Aircraft with conventional landing gear are tilted back when at stop/low speeds on the ground, but then when they gain speed they pitch forward (so they're level). Is this because of increased speed and lift from the rear surfaces? I assume it's related to aerodynamics.

However when the aircraft is flying and stalls, doesn't it also pitch forward (nose down)?

This is confusing to me because why would it pitch backward (nose up) due to slow speeds on the ground but pitch forward (nose down) when at slow speeds in the air?

I obviously don't have any piloting experience. The reason I'm asking is I'm making an arcade-ish flying game and I'm using lift and gravity and other forces in the physics engine. I need to figure out why planes are behaving like that so I don't have to hardcode the plane on which way to pitch depending on whether it's on the ground or in the air.

Answer 1

For airplanes with conventional landing gear, their center of gravity is located behind the main gear. This is what allows them to sit on their tail on the ground. You are correct that as they gain speed the air flow over the tail eventually becomes enough to lift the tail and bring the plane into a more level attitude.

Once the airplane is in the air, the wing is what's supporting most of the weight, not the main landing gear. When a wing stalls, the center of pressure (where the remaining lift is being produced) moves backward. This pushes the tail up and the nose down. The stall also changes the air flow over the tail, reducing the downforce there and making it even easier for the tail to move up and the nose to move down. See the answers to this question for more detail on why airplanes tend to pitch down when they stall.

Answer 2

However when the aircraft is flying and stalls, doesn't it also pitch forward?

Yes correct, but for a very different reason.

Without entering in mathematical and aerodynamical details, when an airplane flies the following aerodynamic forces and moments act on it:

• Lift $L$ created by the wing and acting at a distance $X_L$ from the CG;
• Pitching-down moment $M$ created by the wing;
• Lift $T$ created by the tail and acting at a distance $X_T$ from the CG.

Lift $L$ and moment $M$ make the airplane pitch nose-down (just think the CG like if it were an hinge) so that a negative lift $T$ is normally required from the tail in order to give a counteracting (nose-up) pitching moment:

_{An A350-1000 in flight.
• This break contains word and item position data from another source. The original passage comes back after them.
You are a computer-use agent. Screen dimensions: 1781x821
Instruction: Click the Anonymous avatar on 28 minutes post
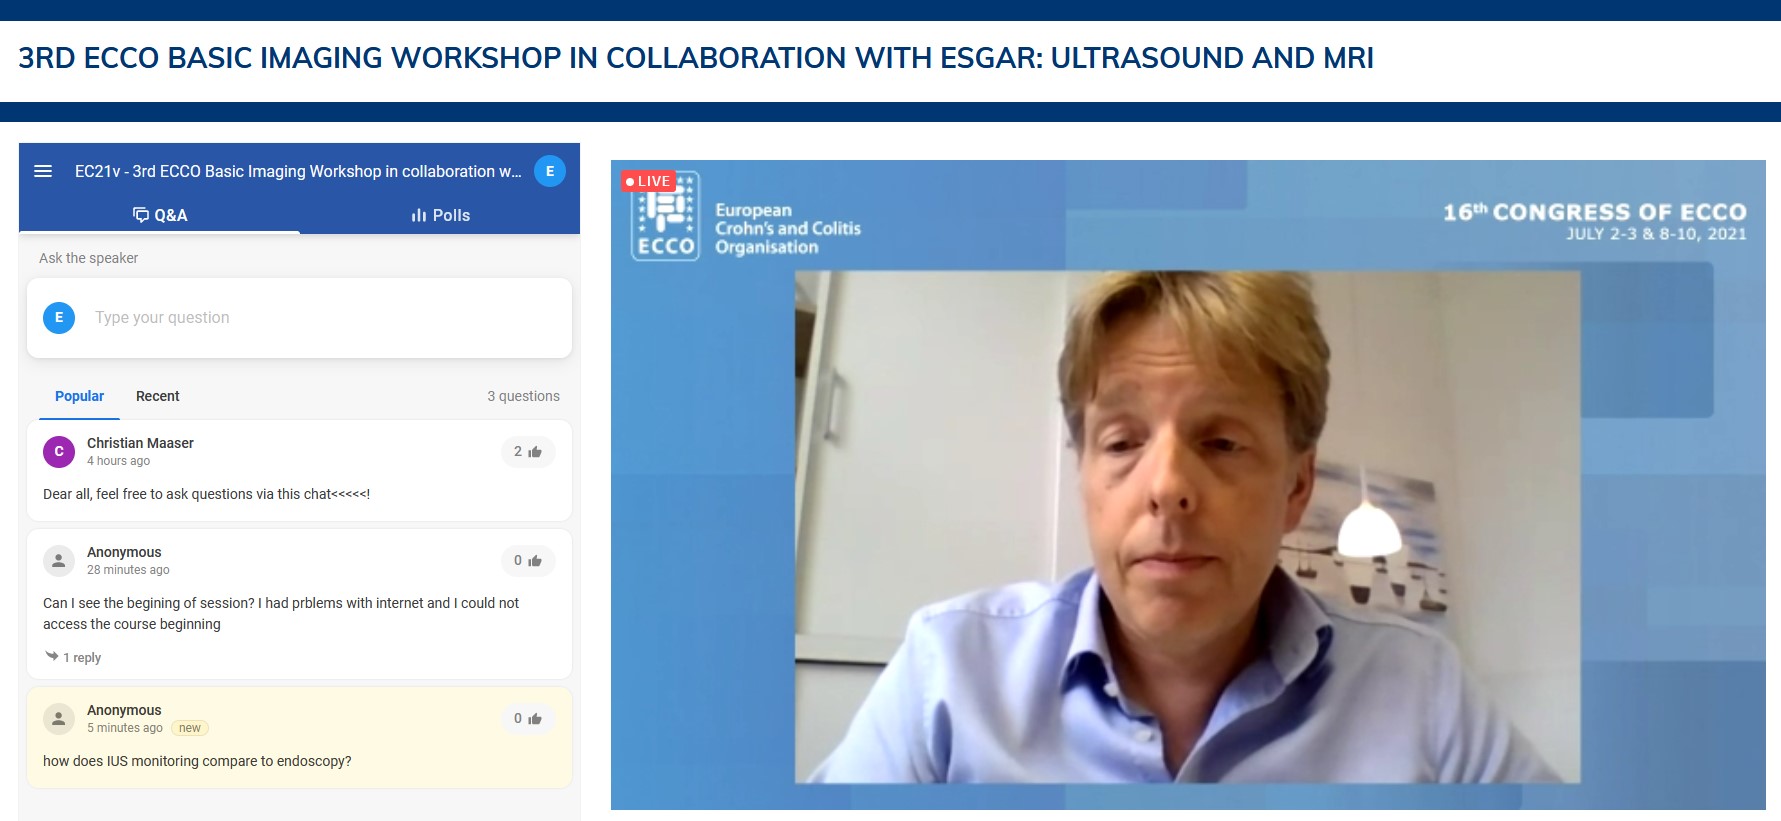pyautogui.click(x=59, y=561)
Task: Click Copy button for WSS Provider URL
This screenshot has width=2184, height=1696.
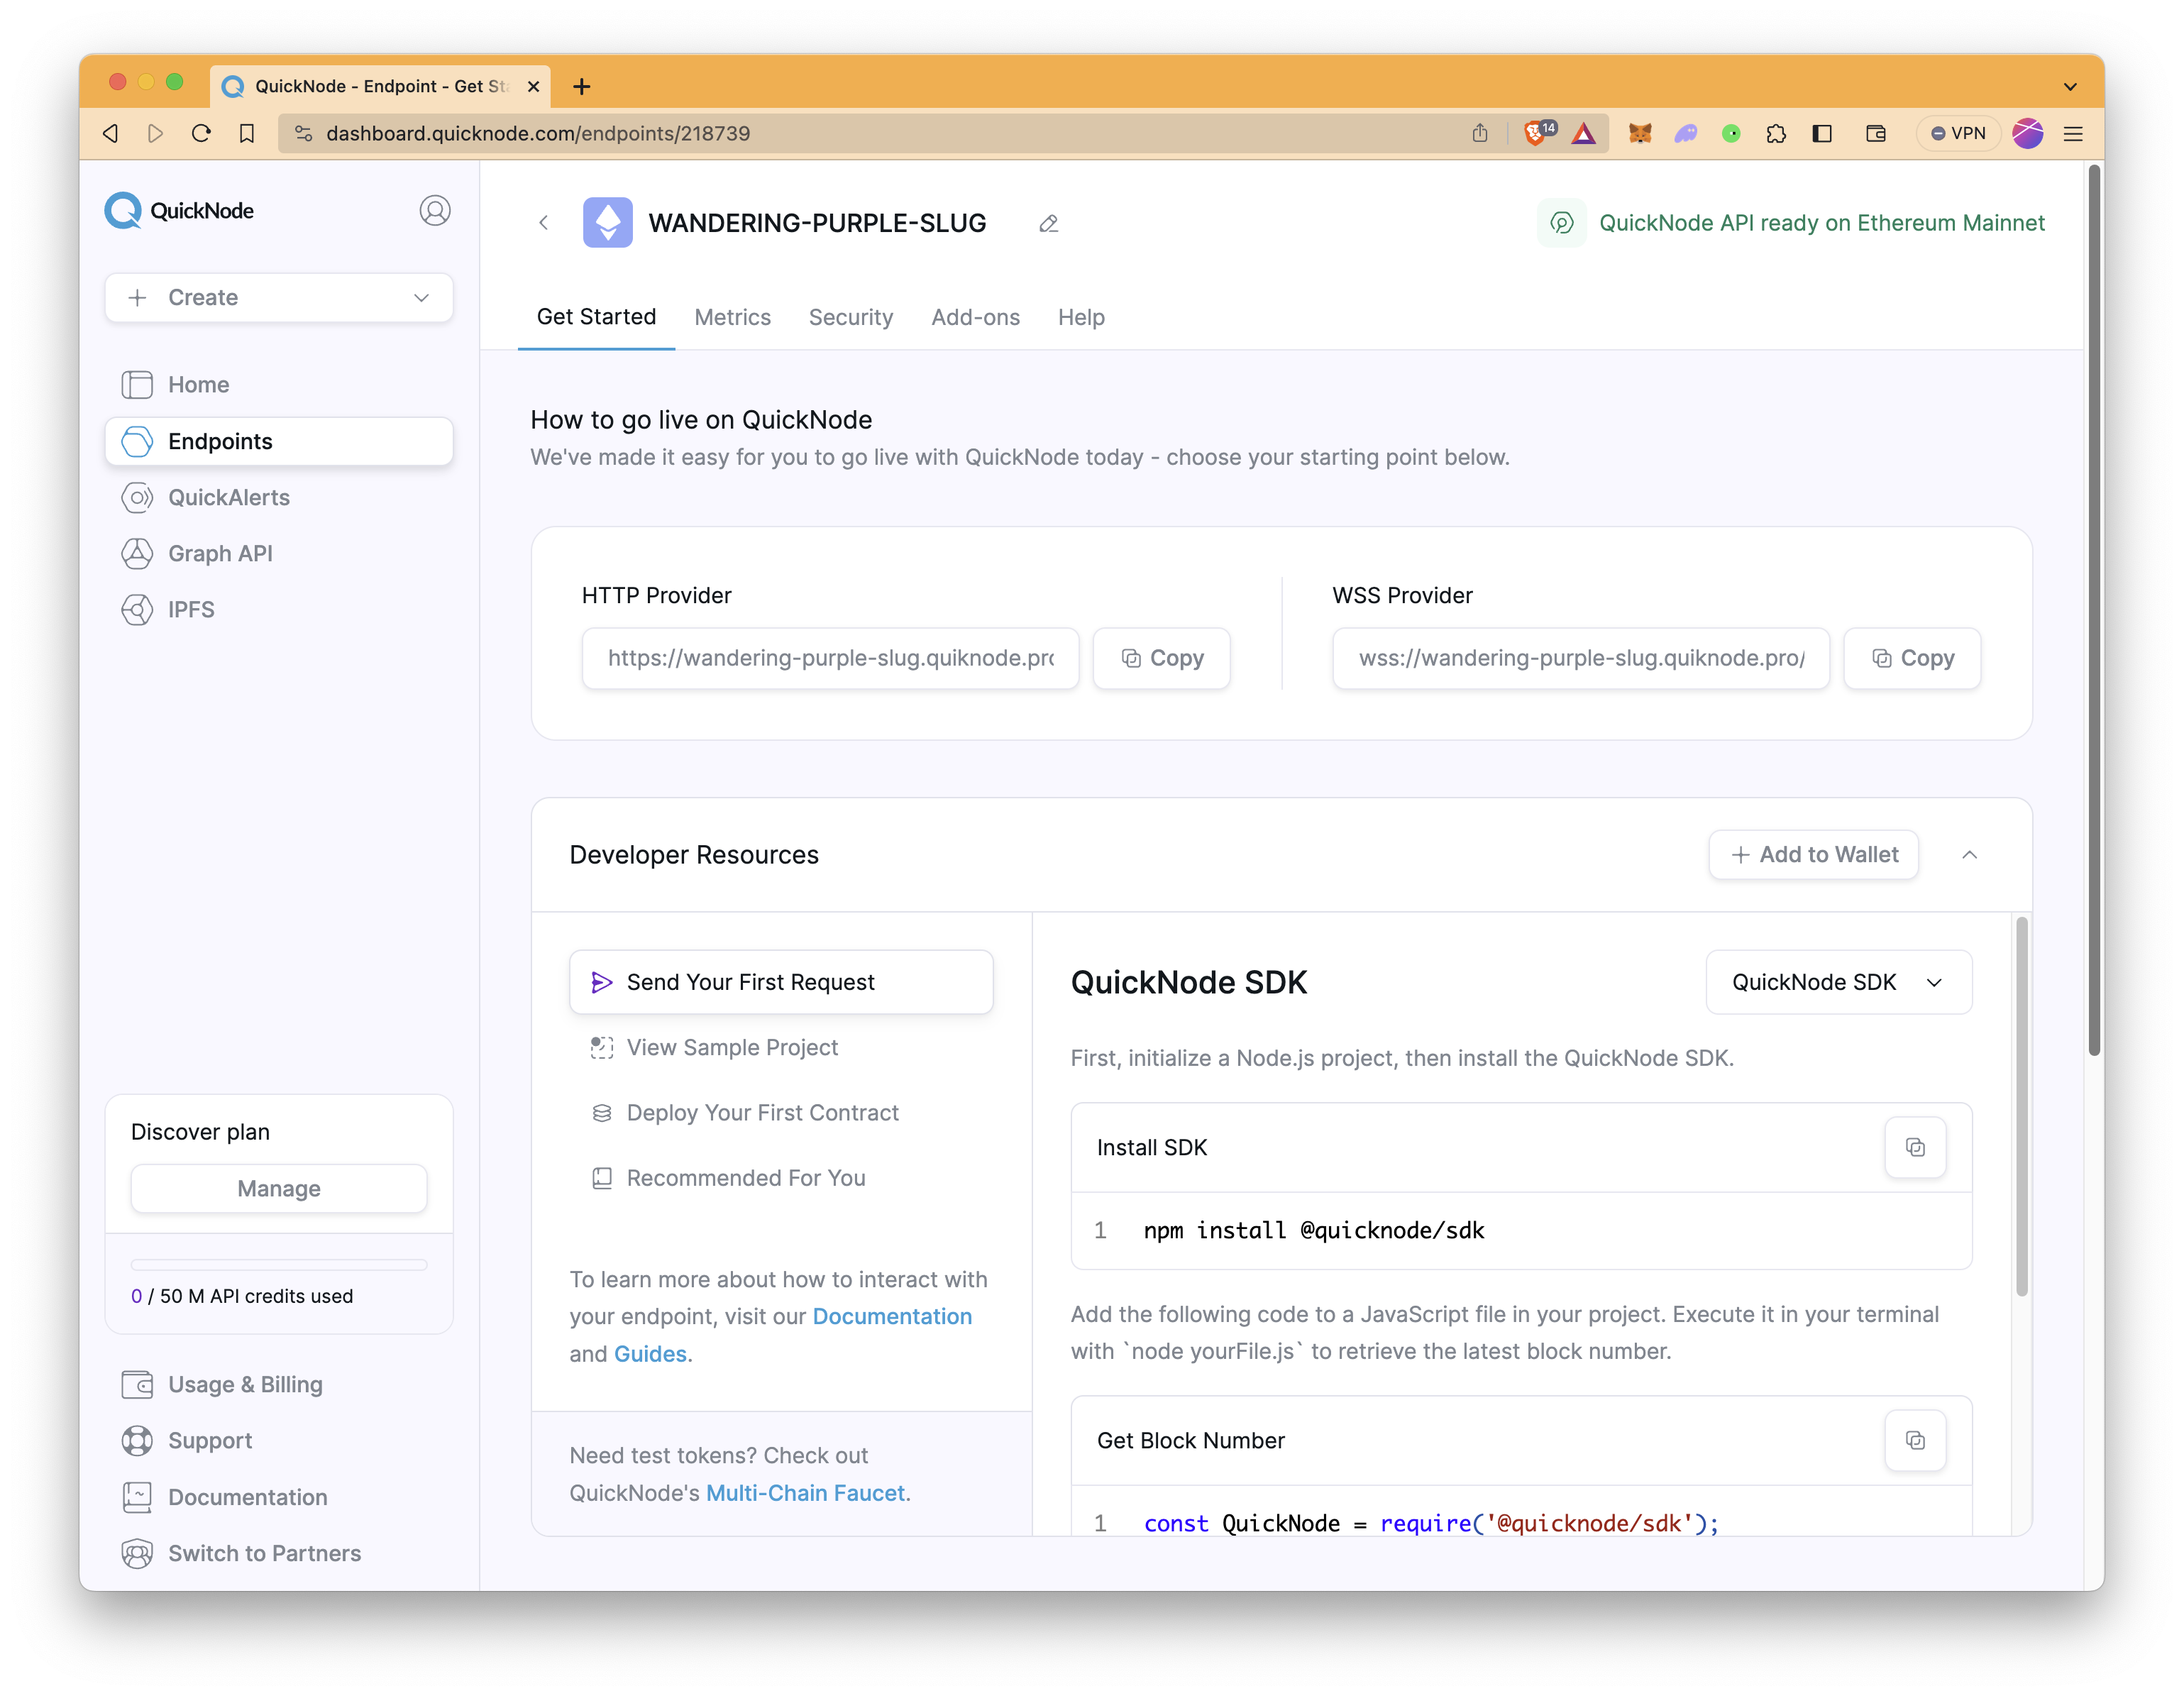Action: (1913, 658)
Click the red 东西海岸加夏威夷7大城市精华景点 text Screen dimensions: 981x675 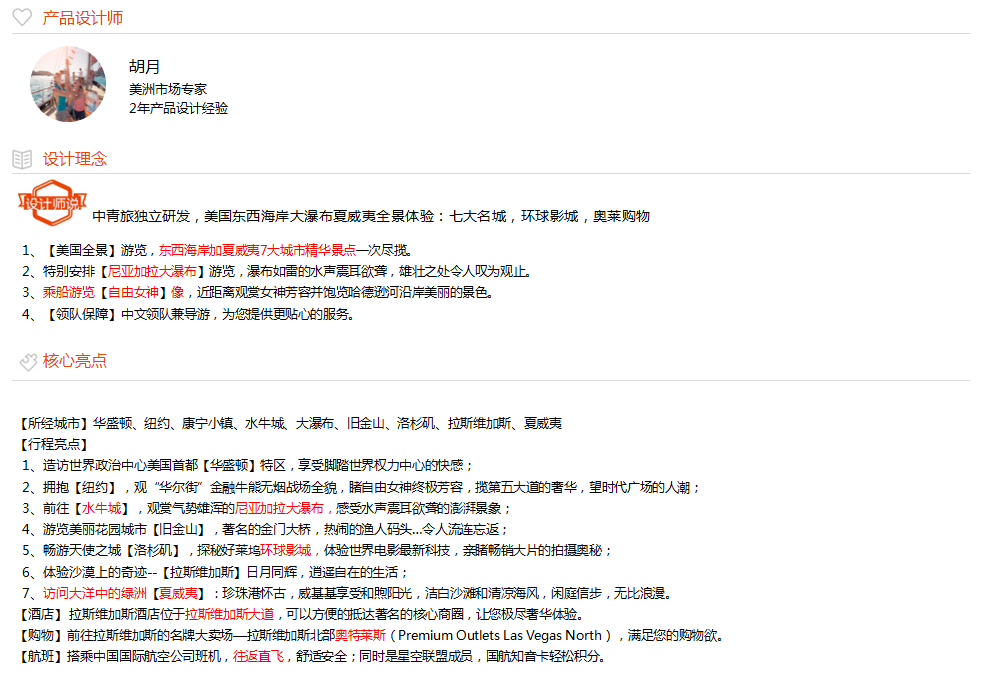tap(257, 250)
Source, modified by me}

Now, when the airplane stalls this equilibrium is upset since:

• $L$ decreases;
• $M$ increases (normally quite a lot); and
• $T$ decreases.

The net effect of these modifications is an increase of the total pitching-down moment which is no more counteracted by the tail's pitching-up one.

I need to figure out why planes are behaving like that so I don't have to hardcode the plane on which way to pitch depending on whether it's on the ground or in the air.

I fear you have to differentiate between when the airplane is on ground and in air since the landing gears do change the behaviour quite a bit.

Answer 3

Why would it pitch backward (nose up) due to slow speeds on the ground but pitch forward (nose down) when at slow speeds in the air?

Short answer: Because the main landing gear gets in the way.